I did find some information online about ext3 and the speed of the file system. You can change the setting to speed it up
http://www.ubuntugeek.com/how-to-increase-ext3-and-reiserfs-filesystems-performance.html
I've never done it so make sure your data is backed  up prior. I typically run reiserfs.

If you need the rsync command running from the nas devices I would try upgrading the memory.

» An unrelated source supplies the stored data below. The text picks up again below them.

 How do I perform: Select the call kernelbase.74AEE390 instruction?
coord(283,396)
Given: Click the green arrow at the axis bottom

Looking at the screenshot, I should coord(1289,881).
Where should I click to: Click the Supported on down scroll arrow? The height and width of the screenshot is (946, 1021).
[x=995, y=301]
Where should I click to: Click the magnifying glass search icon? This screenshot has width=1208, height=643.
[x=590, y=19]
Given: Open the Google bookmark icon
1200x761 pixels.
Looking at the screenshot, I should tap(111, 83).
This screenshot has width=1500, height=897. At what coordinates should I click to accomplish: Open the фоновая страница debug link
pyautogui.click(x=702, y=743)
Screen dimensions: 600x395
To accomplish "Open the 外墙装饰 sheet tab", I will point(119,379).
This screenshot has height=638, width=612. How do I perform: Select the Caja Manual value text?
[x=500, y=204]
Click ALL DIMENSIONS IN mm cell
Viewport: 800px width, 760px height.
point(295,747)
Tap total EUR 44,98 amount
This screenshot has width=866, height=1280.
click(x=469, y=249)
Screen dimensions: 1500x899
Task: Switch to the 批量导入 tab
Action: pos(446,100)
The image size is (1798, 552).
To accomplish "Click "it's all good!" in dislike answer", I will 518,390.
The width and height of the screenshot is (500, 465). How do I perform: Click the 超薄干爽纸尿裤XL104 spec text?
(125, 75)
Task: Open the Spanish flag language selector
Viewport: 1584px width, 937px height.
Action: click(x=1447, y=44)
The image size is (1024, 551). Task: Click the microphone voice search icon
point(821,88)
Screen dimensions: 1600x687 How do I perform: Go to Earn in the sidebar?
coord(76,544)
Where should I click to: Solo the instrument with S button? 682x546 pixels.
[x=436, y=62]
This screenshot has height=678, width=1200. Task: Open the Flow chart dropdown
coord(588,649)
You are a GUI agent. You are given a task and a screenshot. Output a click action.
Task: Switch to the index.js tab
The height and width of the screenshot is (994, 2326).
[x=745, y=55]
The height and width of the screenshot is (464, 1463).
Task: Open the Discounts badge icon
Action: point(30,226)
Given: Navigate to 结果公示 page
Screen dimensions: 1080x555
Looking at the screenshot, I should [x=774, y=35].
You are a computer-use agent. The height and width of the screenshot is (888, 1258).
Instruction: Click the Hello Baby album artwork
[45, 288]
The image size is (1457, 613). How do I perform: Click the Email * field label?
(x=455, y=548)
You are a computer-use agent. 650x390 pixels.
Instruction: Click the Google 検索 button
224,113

Ideally you would use another computer to run the rsync. The second computer would need between 2 to 4 gigabytes of memory. Then you would run rsync from the computer,  mount both nas devices and rsync between the mount points. That way no processing of the rsync was happening on the nas devices.  I would go this route if I were you. Just get a decent cpu with a few gigabytes of ram. Load a version of linux that has rsync many do.

James

 

by: gheistPosted on 2009-09-09 at 09:47:34ID: 25293101

at what speed you can transfer normally? are you using ssh?

 

by: bnoyzyPosted on 2009-09-09 at 15:31:40ID: 25296154

Thanks for the feedback guys but I believe the answer is not spending money in this case as this is a job for a client. I have just tried mounting the other NAS with NFS and using the cp -r -u <source> <destination> command. Just off a rough calculation I was transferring 1GB per 3mins so definetly nothing wrong with the network, and so definetly a problem with the CPU and/or ram not being sufficient enough for the rsync process.
I am just going to write a bash script to use the cp command instead. I hope to get to this today so I will let you all know how I go.

 

by: jmcse1Posted on 2009-09-09 at 18:56:59ID: 25296938

Thanks for the update, sorry to hear you can't go with more ram. I really feel that would have helped.
Good Luck

 

by: gheistPosted on 2009-09-11 at 04:11:50ID: 25308189

 

by: bnoyzyPosted on 2009-09-16 at 15:28:49ID: 25350937

Good link gheist but unfortunatley none of the resolutions there were of help to this case. I have gone to using cp which seems to be working much faster as it does not care about what the internal structure of the files really are, it just looks to if its there or not and copys it if it isn't. Sometimes a dumber process is often much faster as in this case. Rsync is great as I use it between other systems but it just didn't cut it for this odd scenerio.

 

by: bnoyzyPosted on 2009-10-01 at 21:37:49ID: 31624810

Answers related rsync questions that were very helpful for future reference. However cp was the only solution in the end.